Thangachi ( Younger sister) is a 1987 Indian Tamil-language drama film, directed by R. Krishnamoorthy, and starring Ramki, Pallavi and Seetha. The film was a remake of Telugu film Aadupaduchu (1986).

Plot
Dharmaraja  is an influential man in politics that's involved in many illegal activities. Inspector Raja curtails many of his illicit businesses in the course of his investigations. Raja's only family is his younger sister, Seetha, and her contractor husband, Prakash. He also meets and falls in love with Radha. Raja arrests Das, an associate of Dharmaraja. Das is soon released on bail and remains defiant towards Raja. Dharmaraja, incensed by Raja's interference with his business, has Prakash disrupt Raja's investigations. Prakash has always been a part of Dharmaraja's team. When a sub-inspector from Raja's team follows Das, he is caught at Prakash's construction site. Dharmaraj, Prakash and Das kill him while Seetha becomes an accidental witness. Assuming that she only saw the other two, Prakash plays the concerned husband but plots to have her murdered. His plan goes awry and Seetha kills Das as he was trying to murder her. Raja must now investigate to free his sister and catch Dharmaraj.
---
PARTS OF THE EXERCISE>
[a] Quote the part of the Thangachi article that begins with the words containing "Thangachi ( Younger" and ends with "film Aadupaduchu (1986).".
[b] Answer these questions from the Thangachi article:
(i) Who directed the film?
(ii) What is Prakash's line of work?
(iii) Who does Raja fall in love with?
[c] List every character named in the Plot section of the Thangachi article.
The rows are separate material with no connection to the Thangachi article.
---
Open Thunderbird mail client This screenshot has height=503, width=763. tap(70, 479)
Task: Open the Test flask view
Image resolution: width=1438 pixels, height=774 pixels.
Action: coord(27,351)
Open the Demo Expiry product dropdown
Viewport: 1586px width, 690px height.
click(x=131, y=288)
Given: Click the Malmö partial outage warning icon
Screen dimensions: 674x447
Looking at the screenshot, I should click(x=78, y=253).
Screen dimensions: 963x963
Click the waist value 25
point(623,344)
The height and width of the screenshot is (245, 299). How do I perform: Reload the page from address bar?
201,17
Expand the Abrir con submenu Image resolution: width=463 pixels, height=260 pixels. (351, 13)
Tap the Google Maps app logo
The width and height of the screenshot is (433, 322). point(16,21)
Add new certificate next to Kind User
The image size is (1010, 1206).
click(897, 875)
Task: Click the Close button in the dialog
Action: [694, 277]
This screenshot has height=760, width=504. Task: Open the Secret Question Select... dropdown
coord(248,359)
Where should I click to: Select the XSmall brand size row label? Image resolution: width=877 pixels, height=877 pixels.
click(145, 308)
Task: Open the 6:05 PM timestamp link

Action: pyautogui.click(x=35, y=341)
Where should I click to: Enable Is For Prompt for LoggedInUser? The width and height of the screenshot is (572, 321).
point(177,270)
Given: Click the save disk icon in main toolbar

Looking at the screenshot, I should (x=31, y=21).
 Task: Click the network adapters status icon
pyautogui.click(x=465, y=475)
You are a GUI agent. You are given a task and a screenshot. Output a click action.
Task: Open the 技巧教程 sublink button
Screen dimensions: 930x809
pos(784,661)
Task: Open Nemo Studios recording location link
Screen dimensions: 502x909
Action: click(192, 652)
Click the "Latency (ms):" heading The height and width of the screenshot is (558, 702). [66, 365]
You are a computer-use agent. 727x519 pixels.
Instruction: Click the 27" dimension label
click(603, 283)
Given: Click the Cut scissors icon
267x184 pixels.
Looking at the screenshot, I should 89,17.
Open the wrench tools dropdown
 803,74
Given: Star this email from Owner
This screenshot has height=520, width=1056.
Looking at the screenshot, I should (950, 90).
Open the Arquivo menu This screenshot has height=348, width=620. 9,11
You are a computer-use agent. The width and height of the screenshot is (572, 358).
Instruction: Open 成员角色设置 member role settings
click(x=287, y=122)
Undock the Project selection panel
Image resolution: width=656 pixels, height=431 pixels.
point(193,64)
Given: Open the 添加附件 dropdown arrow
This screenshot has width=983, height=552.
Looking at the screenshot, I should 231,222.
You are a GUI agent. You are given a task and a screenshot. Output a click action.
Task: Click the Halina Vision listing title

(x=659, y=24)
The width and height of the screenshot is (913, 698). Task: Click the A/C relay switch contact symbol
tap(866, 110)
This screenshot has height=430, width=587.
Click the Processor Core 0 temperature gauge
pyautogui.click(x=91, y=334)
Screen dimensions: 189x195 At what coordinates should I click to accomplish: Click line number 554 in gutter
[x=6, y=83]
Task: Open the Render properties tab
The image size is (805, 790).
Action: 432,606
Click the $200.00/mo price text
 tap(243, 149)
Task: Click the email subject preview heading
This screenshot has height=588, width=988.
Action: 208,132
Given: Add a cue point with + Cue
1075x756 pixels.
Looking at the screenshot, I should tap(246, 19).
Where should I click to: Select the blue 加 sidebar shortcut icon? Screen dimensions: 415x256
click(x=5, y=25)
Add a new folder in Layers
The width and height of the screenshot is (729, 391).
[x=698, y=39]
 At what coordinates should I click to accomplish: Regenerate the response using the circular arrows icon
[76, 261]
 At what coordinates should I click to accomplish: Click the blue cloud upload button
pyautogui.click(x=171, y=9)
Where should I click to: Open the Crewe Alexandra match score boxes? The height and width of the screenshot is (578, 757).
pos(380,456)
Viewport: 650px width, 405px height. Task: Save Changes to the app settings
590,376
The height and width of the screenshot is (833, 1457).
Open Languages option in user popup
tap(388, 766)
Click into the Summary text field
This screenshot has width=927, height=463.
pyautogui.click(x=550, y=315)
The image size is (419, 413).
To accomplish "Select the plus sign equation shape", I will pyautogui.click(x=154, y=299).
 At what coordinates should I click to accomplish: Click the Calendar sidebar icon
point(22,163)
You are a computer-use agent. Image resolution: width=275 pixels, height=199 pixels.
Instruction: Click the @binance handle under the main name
---
EXPECTED RESULTS>
[a]
Thangachi ( Younger sister) is a 1987 Indian Tamil-language drama film, directed by R. Krishnamoorthy, and starring Ramki, Pallavi and Seetha. The film was a remake of Telugu film Aadupaduchu (1986).

[b]
(i) R. Krishnamoorthy
(ii) He is a contractor.
(iii) Radha

[c] Dharmaraja, Raja, Seetha, Prakash, Radha, Das